概括 急性肾损伤 (AKI) 具有广泛的后果，从恢复到长期转变为慢性 肾脏疾病（CKD）。 2000 年至 2014 年间，AKI 住院人数从每 1000 人 3.5 人增加到 11.7 人 人。因 AKI 住院的 66 岁及以上医疗保险患者有 35% 的累积概率 一年内反复 AKI 住院，28% 将在同一时间范围内被诊断为 CKD。 男性发生 AKI 和进展性 CKD 的风险较高，尽管其机制尚不明确 明白了。在小鼠中，雄性小鼠也表现出对 AKI 的高度脆弱性。最近的单细胞RNA-seq 麦克马洪和金小组的研究强调了基因表达的显着差异 近端小管段（肾单位最容易发生 AKI 的区域）中的性别。初步研究 汉弗莱斯和麦克马洪实验室使用单核测序确定了一种细胞类型 轻度至重度 AKI 后近端小管细胞修复失败 (FR-PTC) 纤维化特征。据推测，FR-PTC 会导致 AKI 后进行性肾病。这个提议 中心假设是理解 AKI 反应中的性别差异，以及应用 遗传方法可靶向 FR-PTC 的促炎特性并消除肾病后的 FR-PTC 修复，将是最终有利于 AKI 后患者预后的有效途径。为此，我们集合了 具有先前合作经验的互补团队：Humphreys（华盛顿大学）、Kim （宾夕法尼亚大学）和麦克马洪（南加州大学）。所有团队成员都有 参加了重建肾脏联盟。在具体目标 1 中：我们将描述成功与 单核转录组学 (snRNA-seq) 和单核染色质修复近端小管失败 在雄性和雌性小鼠模型中进行的可及性研究 (scATAC-seq) 检查人类肾脏的关键发现 活检。在特定目标 2 中：我们将协调特定目标 1 中生成的多模式数据集，以促进 广大研究界查看和询问这些数据。小组对这些数据的挖掘 将重点关注确定男性和女性肾脏修复策略和结果的调节逻辑。在 具体目标 3：我们将检验以下假设：AKI 后男性肾脏的不良后果是 由 FR-PTC 中的 NF-kB 通路成分 Nfkb1 和 TNIK 驱动，从基因上消除这些成分的作用 基因。我们将为社区生成并验证一种新的转基因小鼠资源，使遗传 FR-PTC 的修改和消除。

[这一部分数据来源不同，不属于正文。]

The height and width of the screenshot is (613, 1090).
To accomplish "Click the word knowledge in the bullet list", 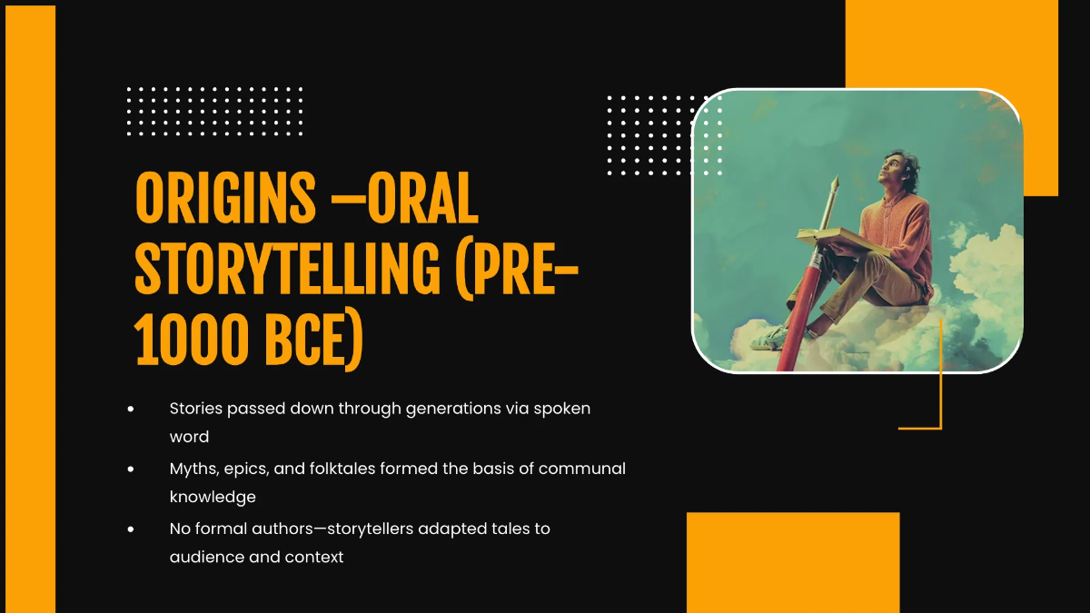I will (x=213, y=497).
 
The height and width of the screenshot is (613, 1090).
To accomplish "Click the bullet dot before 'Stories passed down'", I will (x=132, y=410).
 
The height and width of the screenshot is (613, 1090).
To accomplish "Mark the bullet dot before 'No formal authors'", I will (x=132, y=529).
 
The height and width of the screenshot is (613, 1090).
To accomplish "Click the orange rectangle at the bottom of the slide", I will (x=792, y=562).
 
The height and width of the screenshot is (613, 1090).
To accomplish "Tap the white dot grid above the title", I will (x=214, y=111).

我们将确定 FR-PTC 去除是否有利 正如我们预测的那样，AKI 后进行性肾脏疾病的结果。

项目成果

Kidney and organoid single-cell transcriptomics: the end of the beginning.

肾脏和类器官单细胞转录组学：开始的结束。

• 发表时间: 2020-02
• 作者: Wilson, Parker C;Humphreys, Benjamin D
• 通讯作者: Humphreys, Benjamin D

Multi-omics integration in the age of million single-cell data.

百万单细胞数据时代的多组学整合。

• 发表时间: 2021-11
• 作者: Miao, Zhen;Humphreys, Benjamin D;McMahon, Andrew P;Kim, Junhyong
• 通讯作者: Kim, Junhyong

Tubular Epithelial Cell HMGB1 Promotes AKI-CKD Transition by Sensitizing Cycling Tubular Cells to Oxidative Stress: A Rationale for Targeting HMGB1 during AKI Recovery.

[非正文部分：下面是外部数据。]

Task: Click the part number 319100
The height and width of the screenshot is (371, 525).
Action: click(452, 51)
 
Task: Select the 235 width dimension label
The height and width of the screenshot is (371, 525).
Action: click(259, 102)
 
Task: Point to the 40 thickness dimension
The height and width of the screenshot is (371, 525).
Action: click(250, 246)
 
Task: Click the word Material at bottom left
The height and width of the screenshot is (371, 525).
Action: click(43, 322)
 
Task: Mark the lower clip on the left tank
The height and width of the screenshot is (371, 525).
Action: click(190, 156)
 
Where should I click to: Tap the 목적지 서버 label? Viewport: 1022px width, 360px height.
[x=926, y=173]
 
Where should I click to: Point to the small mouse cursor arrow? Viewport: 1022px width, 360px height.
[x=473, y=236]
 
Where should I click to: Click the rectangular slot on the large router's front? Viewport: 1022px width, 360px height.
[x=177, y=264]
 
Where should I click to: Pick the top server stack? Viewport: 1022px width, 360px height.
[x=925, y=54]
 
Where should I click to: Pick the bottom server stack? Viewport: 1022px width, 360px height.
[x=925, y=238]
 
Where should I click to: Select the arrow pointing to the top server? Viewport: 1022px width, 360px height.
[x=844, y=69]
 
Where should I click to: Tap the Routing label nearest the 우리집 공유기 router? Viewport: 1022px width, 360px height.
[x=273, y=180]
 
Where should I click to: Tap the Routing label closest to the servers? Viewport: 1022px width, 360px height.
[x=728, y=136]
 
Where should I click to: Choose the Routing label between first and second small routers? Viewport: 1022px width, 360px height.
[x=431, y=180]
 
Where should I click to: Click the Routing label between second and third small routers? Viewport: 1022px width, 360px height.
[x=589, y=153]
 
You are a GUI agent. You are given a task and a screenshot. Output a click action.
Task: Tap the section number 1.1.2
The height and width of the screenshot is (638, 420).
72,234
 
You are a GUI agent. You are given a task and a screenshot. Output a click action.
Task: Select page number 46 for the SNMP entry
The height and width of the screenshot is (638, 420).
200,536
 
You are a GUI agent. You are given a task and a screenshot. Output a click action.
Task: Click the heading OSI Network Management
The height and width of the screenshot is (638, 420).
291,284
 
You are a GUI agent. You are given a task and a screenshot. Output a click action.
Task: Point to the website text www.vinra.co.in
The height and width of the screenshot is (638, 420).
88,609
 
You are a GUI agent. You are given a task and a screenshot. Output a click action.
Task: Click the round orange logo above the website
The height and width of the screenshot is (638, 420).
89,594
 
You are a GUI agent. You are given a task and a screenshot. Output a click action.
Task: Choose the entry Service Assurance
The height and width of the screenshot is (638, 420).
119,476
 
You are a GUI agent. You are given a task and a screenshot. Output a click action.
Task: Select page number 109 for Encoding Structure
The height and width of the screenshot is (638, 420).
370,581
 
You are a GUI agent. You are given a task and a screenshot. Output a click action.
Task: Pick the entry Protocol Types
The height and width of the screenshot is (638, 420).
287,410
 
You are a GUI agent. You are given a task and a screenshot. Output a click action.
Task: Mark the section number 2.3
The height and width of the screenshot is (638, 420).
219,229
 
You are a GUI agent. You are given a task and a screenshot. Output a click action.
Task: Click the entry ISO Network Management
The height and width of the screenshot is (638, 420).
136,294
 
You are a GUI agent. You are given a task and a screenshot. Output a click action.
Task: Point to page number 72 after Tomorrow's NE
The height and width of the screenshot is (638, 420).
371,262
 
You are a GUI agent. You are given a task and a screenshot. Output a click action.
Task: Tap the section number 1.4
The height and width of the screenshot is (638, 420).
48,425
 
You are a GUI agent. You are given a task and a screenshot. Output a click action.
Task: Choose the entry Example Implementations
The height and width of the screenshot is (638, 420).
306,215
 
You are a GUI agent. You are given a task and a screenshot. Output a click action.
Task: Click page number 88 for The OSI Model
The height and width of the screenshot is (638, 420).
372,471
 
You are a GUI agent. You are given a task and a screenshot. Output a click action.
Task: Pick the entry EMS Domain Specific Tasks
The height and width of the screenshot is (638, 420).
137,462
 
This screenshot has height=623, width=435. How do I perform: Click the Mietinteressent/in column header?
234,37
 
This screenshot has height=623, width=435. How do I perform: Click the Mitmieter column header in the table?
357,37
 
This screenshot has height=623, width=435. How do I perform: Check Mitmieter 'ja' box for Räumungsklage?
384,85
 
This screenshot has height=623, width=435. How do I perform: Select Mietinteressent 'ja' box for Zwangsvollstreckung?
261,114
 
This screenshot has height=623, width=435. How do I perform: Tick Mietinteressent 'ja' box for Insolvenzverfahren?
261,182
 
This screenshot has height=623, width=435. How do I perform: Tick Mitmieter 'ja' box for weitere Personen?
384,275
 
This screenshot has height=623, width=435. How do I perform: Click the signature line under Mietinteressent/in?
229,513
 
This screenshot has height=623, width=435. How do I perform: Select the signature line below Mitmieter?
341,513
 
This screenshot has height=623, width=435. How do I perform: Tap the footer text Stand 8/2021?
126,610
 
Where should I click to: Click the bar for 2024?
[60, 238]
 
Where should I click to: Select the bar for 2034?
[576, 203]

管状上皮细胞 HMGB1 通过使循环管状细胞对氧化应激敏感来促进 AKI-CKD 转变：AKI 恢复期间靶向 HMGB1 的基本原理。

• 发表时间: 2023-03-01
• 作者: Zhao, Zhi Bo;Marschner, Julian A;Iwakura, Takamasa;Li, Chenyu;Motrapu, Manga;Kuang, Meisi;Popper, Bastian;Linkermann, Andreas;Klocke, Jan;Enghard, Philipp;Muto, Yoshiharu;Humphreys, Benjamin D;Harris, Helena Erlandsson;Romagnani, Paola;Ander
• 通讯作者: Ander

The 25th Anniversary of the American Society of Clinical Investigation's Korsmeyer Award.

美国临床研究学会科斯梅尔奖颁发 25 周年。

• 发表时间: 2023-02-15
• 作者: Humphreys; Benjamin D
• 通讯作者: Benjamin D

Lineage Tracing and Single-Nucleus Multiomics Reveal Novel Features of Adaptive and Maladaptive Repair after Acute Kidney Injury.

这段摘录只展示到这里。